- [Short problem A]
Condense the paragraph of the passage on Jane's Addiction that begins "In 1990, Jane's Addiction was rapidly disintegrating" into a short bulleted list, keeping its main facts.
- [Short problem B]
Write a few sentences that carry the passage on Jane's Addiction forward from its final sentence.

** Start Selected extract **

In 1990, Jane’s Addiction was rapidly disintegrating due to infighting and burnout after the release of its second studio album, Ritual de lo Habitual. A farewell tour seemed inevitable, but frontman Perry Farrell had bigger ambitions: a diverse lineup of musicians mixed with art, culture, politics, and ideas. Farrell enlisted others to help make his dream tour a reality, including Phoenix concert promoter Danny Zelisko, who discussed the idea with the singer after a Jane’s Addiction show in November 1990 at Celebrity Theatre.

Danny Zelisko, longtime Phoenix concert promoter: I owned Evening Star Productions at the time and promoted a few Jane’s Addiction shows in the late ’80s and early ’90s. We were sitting around having drinks at the Pointe Squaw Peak [now Hilton Phoenix Resort at the Peak] after a show and Perry’s going, “I want to do more than a concert here. I want to have the most incredible collection of artists and culture stuff.” And he ran through this whole list of things he wanted to have on this dream concert tour.

** End Selected extract **
** Start Data listing **

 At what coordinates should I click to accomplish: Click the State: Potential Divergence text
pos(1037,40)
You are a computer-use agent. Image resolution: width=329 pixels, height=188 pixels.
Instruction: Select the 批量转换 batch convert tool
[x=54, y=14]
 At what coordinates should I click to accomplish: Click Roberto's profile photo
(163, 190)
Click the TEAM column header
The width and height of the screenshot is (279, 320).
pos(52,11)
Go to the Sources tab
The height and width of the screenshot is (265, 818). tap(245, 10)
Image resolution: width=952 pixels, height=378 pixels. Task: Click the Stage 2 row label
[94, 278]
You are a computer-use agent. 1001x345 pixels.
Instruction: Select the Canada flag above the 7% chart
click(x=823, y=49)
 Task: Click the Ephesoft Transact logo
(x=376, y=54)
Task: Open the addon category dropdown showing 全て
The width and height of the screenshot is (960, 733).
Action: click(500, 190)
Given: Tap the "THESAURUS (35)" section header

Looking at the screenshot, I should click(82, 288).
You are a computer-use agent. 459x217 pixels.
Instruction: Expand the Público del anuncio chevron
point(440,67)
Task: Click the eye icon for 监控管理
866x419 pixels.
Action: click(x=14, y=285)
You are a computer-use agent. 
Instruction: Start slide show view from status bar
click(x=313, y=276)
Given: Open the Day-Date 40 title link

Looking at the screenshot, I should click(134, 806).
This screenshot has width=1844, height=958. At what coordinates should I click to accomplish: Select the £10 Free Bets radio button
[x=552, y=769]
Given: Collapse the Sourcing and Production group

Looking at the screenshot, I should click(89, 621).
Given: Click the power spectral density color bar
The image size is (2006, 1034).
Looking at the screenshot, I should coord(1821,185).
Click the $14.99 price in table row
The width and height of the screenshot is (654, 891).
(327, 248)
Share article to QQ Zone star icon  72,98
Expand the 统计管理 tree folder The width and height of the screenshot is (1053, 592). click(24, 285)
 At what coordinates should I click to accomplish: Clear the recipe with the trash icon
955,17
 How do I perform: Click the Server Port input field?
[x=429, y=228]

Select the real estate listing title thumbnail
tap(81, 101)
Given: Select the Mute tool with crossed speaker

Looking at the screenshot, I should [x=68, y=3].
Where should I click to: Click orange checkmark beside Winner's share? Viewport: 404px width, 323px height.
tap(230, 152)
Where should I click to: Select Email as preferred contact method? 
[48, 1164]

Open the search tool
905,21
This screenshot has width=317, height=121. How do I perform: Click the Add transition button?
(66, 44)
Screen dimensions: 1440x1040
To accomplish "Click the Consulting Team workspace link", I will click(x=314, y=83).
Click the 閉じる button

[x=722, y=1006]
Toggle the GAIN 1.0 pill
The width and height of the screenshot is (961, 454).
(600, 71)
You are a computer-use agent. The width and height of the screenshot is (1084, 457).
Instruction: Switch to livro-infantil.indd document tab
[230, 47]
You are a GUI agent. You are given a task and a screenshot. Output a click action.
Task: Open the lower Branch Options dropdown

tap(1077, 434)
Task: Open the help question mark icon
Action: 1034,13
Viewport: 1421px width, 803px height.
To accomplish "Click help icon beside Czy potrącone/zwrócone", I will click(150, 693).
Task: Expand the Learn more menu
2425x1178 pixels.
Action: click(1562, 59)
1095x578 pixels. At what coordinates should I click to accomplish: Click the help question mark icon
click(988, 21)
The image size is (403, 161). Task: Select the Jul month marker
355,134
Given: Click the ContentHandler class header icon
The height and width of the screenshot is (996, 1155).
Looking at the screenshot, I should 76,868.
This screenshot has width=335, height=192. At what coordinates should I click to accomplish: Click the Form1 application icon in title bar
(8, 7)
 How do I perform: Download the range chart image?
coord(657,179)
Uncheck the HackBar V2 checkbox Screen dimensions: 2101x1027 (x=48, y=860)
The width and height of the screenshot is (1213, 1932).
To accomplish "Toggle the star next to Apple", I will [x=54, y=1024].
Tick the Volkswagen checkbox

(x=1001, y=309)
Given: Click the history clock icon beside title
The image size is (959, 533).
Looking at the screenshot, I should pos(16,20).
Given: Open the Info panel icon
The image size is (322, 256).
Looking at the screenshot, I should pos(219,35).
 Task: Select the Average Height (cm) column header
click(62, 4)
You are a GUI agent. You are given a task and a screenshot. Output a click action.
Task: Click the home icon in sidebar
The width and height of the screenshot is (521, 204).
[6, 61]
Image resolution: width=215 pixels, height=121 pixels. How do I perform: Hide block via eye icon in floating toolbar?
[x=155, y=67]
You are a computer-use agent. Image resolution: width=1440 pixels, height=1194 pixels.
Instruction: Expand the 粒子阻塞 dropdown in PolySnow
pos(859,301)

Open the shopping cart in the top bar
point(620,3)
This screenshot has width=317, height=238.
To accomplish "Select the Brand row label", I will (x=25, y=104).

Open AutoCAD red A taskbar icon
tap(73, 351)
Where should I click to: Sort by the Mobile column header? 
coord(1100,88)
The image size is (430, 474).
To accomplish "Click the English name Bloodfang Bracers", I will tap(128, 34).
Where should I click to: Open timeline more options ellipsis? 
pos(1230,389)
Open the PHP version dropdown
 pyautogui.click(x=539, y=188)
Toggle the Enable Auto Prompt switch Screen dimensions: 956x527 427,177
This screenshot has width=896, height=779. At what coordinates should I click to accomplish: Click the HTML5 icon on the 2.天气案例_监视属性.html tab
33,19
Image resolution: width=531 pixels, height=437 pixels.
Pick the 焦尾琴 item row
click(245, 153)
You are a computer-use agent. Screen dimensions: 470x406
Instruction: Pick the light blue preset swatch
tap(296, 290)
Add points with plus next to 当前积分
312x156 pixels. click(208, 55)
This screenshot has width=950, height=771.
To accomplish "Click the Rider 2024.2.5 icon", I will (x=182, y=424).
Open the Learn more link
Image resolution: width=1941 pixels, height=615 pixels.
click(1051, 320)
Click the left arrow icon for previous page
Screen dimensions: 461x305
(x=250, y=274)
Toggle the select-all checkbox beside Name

** End Data listing **

- [Result A]
- In 1990, after releasing its second studio album, Ritual de lo Habitual, Jane's Addiction was falling apart from infighting and burnout.
- A farewell tour looked inevitable.
- Frontman Perry Farrell wanted more: a diverse lineup of musicians combined with art, culture, politics, and ideas.
- He recruited others to help realize this dream tour.
- One of them was Phoenix concert promoter Danny Zelisko, who discussed the idea with Farrell after a Jane's Addiction show at Celebrity Theatre in November 1990.

- [Result B]
Perry Farrell, Lollapalooza co-founder and Jane's Addiction frontman: I thought I can take all these different elements of music and art and lifestyle and swirl them together and make something wonderful.

Zelisko: And I really got what he was going for. It just made sense. We started making all these plans.


Jonathan L., program director, KUKQ: I had a good relationship with Danny; we talked often, and he said, "I'm going to be putting on a show with Perry called Lollapalooza. Can I get you guys behind it?" I was like, "Absolutely." We very much wanted to be a part of the show. KUKQ sponsored it. And I believe, as they were whipping this thing together with plans and everything, Danny is the one who got them to bring it to Phoenix.

Zelisko: [Perry] brought it here from our history together and because most tours don't want to ever open up in a Los Angeles or a big megacity like that because they like to work out the bumps in places that aren't in such an industry spotlight. So over the years, Phoenix and Tucson have been used many, many times as the debut dates.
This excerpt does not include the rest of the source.